WHAT WE’RE READING THIS WEEK
- In a newly released working paper, Chris Brummer, professor at Georgetown University Law Center, reported a glaring lack of African Americans in senior leadership roles at federal financial agencies. Brummer found that U.S. Senators have only once recommended an African American for nomination to a key leadership role in a financial agency. Brummer emphasized that both political parties have unilaterally failed to hire and nominate African Americans to these positions. Brummer considered several theories to explain this discrepancy, but ultimately concluded that empirical data are not sufficient to reveal the root causes of “widespread structural exclusion of African Americans from positions of financial regulatory influence.” He emphasized the need for more robust qualitative evidence to contextualize this failure.
- In an article for the Maryland Law Review, Gabriel Scheffler, associate professor at the University of Miami School of Law, questioned assumptions that the federal rulemaking process benefits businesses at the expense of the public. Scheffler pointed to the absence of established literature on the magnitude of business influence on the rulemaking process and uncovered the limitations of system influence. Through an analysis of the U.S. Department of Transportation’s 2015 so-called tank car rule, Scheffler demonstrated that the regulatory process may still serve the public interest through effective prohibitions on business interference. Scheffler concluded by suggesting that major reforms to thwart business interference in the rulemaking process may not be necessary and could actually have the opposite effect.

########

Required actions —
1. Answer these questions using the reading roundup.
(a) At which school does Chris Brummer teach?
(b) In which publication did Gabriel Scheffler's article appear?
(c) Which rule did Scheffler analyze?
2. According to the reading roundup, why did Brummer call for more robust qualitative evidence?
3. List every institution, agency, or publication named in the reading roundup.

Dataset section —

########

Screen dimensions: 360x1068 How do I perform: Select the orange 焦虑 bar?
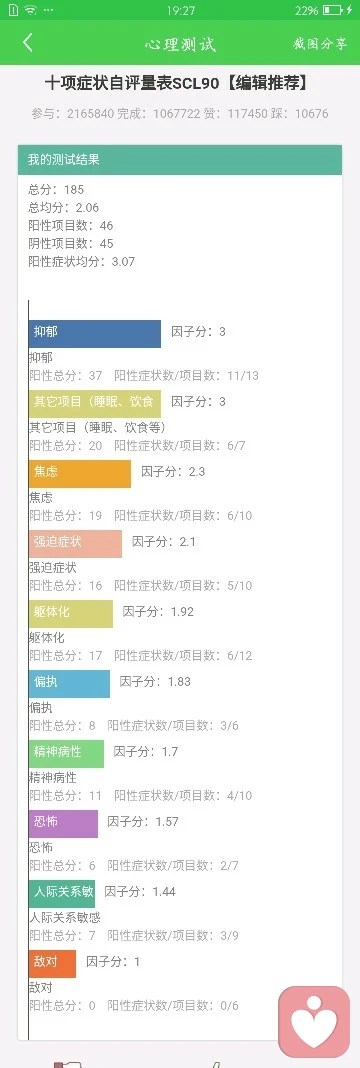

########

Solutions by task —
1.
(a) Georgetown University Law Center
(b) The Maryland Law Review
(c) The U.S. Department of Transportation's 2015 tank car rule

2. Brummer concluded that empirical data are not sufficient to reveal the root causes of the "widespread structural exclusion of African Americans from positions of financial regulatory influence." He saw more robust qualitative evidence as needed to put that failure in context.

3.
- Georgetown University Law Center
- Maryland Law Review
- University of Miami School of Law
- U.S. Department of Transportation